A:光合成の活性測定をする場合に、電子を供与する物質(還元剤)を細胞の外から加えてその物質からの電子伝達の速度を測る場合があります。そのような場合、物質によっては、その物質の細胞の透過性が反応の律速になります。つまり、細胞膜が傷んで透過性が上がると、見かけ上電子伝達の活性が上昇することになります。これを指標にして細胞膜の透過性を検証しました。過酸化脂質の直接定量も試みましたが、技術的問題でうまくいきませんでした。


Q:進化と変異の微妙なせめぎあいのようなものを植物光合成の歴史を垣間見ることで感じました。電子伝達系にとって強光は逆に悪影響で、PSIを抑えることで電子伝達系の働きを低下させているという結論は、思考外のことで興味深かったです。

A:まだ、仮定の点も実はあるのですが、少なくともそんなに嘘ではないはずです。


Q:系Iと系IIの量比変化の意味の模式図がよくわかりませんでした。変異していないWSのタイプは、弱光では系IとIIは大きさ・量ともに同じだったが、強光下では系IIのアンテナサイズが小さくなりさらに系Iの数が減るという解釈でよいのでしょうか?もう一つ基本的すぎて申し訳無いのですが、系Iを減らすのは酸素を還元して活性酸素などを作ってしまわない為だと思うのですが、還元力は何故その先の反応に使われないのでしょうか?

A:模式図の解釈はその通りです。ただ、その模式図で考えていた仮定では、量比調節は光合成の効率を上げるためだというものでしたが、実際に実験をしてみると、光化学系の量比を調節した方が光合成が低下していることがわかったわけです。還元力については、今考えているのは強光下での話です。光が強いと、炭酸固定系での還元力の消費が追いつかなくなって結果的に還元力が過剰になってしまいます。
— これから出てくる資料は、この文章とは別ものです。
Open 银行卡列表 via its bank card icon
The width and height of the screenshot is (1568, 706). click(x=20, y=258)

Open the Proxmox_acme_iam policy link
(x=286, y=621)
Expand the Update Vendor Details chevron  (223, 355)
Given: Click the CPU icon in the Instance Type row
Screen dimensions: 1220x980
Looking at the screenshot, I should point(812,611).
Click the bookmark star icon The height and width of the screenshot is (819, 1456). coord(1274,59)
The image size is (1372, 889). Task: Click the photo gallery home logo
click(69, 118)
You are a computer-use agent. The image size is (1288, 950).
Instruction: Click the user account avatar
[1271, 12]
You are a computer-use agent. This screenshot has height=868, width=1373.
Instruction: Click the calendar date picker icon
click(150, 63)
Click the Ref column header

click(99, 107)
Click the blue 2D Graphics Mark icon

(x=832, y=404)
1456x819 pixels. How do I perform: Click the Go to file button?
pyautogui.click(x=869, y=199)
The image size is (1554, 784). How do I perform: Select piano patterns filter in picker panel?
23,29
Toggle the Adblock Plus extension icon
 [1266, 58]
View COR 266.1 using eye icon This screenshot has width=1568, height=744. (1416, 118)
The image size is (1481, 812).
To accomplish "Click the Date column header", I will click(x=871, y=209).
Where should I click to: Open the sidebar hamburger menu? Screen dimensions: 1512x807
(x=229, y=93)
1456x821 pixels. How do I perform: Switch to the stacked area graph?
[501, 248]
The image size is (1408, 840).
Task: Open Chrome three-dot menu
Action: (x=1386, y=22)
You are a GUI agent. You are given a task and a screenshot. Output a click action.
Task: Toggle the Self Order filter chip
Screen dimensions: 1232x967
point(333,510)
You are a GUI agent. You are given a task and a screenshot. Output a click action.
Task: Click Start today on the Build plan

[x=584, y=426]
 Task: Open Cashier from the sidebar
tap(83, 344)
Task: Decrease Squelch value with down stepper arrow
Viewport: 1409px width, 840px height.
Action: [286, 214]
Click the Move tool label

Q:講義の感想はと「複雑だった」です。実験事実を整理することができず混乱をきたしました。シアノバクテリアの培養条件でグルコースの有無が何を意味するのか?や強光下でのPSI・IIの増減について整理できなかったです。

A:うーむ。すみません。実際に論文になっているものを参考にあげておきます。
Hihara and Ikeuchi (1997) Photosynth. Res. 53: 243-252.
Hihara et al. (1998) Plant Physiol. 117: 1205-1216.